(What needs to be done) Say only how many lines in the entries below contain the word "computer".

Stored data
=====

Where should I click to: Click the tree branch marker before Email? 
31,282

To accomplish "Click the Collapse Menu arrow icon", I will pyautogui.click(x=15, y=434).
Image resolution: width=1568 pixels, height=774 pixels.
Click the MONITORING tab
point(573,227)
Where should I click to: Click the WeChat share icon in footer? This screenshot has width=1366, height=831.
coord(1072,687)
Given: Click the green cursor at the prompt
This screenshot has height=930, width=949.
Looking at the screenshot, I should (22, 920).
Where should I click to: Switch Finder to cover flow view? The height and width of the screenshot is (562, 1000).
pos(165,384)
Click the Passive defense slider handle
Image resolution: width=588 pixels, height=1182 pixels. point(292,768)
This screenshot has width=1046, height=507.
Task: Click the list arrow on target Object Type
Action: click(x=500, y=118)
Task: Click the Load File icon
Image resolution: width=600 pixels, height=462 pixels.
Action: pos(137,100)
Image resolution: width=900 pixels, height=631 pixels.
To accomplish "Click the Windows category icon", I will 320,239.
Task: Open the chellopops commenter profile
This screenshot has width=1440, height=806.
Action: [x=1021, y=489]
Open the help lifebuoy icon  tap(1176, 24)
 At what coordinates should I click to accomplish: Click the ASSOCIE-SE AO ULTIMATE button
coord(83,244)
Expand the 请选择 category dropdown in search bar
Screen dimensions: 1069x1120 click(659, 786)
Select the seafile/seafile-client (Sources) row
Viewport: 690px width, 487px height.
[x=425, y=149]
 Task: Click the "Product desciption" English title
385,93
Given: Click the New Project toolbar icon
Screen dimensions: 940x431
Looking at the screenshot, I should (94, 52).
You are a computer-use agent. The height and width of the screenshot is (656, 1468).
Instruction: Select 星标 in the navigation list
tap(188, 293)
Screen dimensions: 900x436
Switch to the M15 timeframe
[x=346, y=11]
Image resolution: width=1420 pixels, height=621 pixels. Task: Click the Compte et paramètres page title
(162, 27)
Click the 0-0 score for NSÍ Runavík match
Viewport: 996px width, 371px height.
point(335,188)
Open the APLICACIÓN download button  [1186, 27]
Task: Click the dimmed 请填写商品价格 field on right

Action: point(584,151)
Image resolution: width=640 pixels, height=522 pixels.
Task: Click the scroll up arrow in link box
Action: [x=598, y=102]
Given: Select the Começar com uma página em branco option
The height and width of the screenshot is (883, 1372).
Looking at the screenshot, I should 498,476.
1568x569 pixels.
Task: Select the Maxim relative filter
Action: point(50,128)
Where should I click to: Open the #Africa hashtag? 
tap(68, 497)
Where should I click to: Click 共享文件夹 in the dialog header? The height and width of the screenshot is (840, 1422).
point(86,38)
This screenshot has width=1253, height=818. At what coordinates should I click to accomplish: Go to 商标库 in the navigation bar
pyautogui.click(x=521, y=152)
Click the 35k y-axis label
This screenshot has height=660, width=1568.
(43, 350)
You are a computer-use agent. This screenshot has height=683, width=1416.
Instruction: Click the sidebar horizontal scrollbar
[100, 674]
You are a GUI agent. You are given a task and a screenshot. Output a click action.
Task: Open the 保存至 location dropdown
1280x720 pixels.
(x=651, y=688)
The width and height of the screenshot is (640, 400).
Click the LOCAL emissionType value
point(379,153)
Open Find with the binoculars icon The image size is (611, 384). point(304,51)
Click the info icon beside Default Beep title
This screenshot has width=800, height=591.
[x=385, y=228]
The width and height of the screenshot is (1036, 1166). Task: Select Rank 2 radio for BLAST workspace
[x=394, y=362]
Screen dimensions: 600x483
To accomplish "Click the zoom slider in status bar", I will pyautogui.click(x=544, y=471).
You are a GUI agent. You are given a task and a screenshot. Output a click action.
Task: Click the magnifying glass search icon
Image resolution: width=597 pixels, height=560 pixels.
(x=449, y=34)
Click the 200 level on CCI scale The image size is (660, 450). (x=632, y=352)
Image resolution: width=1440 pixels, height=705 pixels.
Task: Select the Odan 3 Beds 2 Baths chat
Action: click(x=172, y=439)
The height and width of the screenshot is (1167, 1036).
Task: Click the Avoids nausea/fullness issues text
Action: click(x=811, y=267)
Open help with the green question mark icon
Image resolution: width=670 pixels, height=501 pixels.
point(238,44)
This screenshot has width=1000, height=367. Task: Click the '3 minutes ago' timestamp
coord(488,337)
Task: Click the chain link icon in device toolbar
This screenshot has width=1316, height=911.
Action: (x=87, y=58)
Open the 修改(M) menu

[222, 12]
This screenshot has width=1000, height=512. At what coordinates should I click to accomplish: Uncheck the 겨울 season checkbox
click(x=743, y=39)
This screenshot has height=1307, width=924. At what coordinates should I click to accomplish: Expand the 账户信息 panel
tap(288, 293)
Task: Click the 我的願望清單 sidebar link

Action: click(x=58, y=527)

=====

(Solution for this task) 2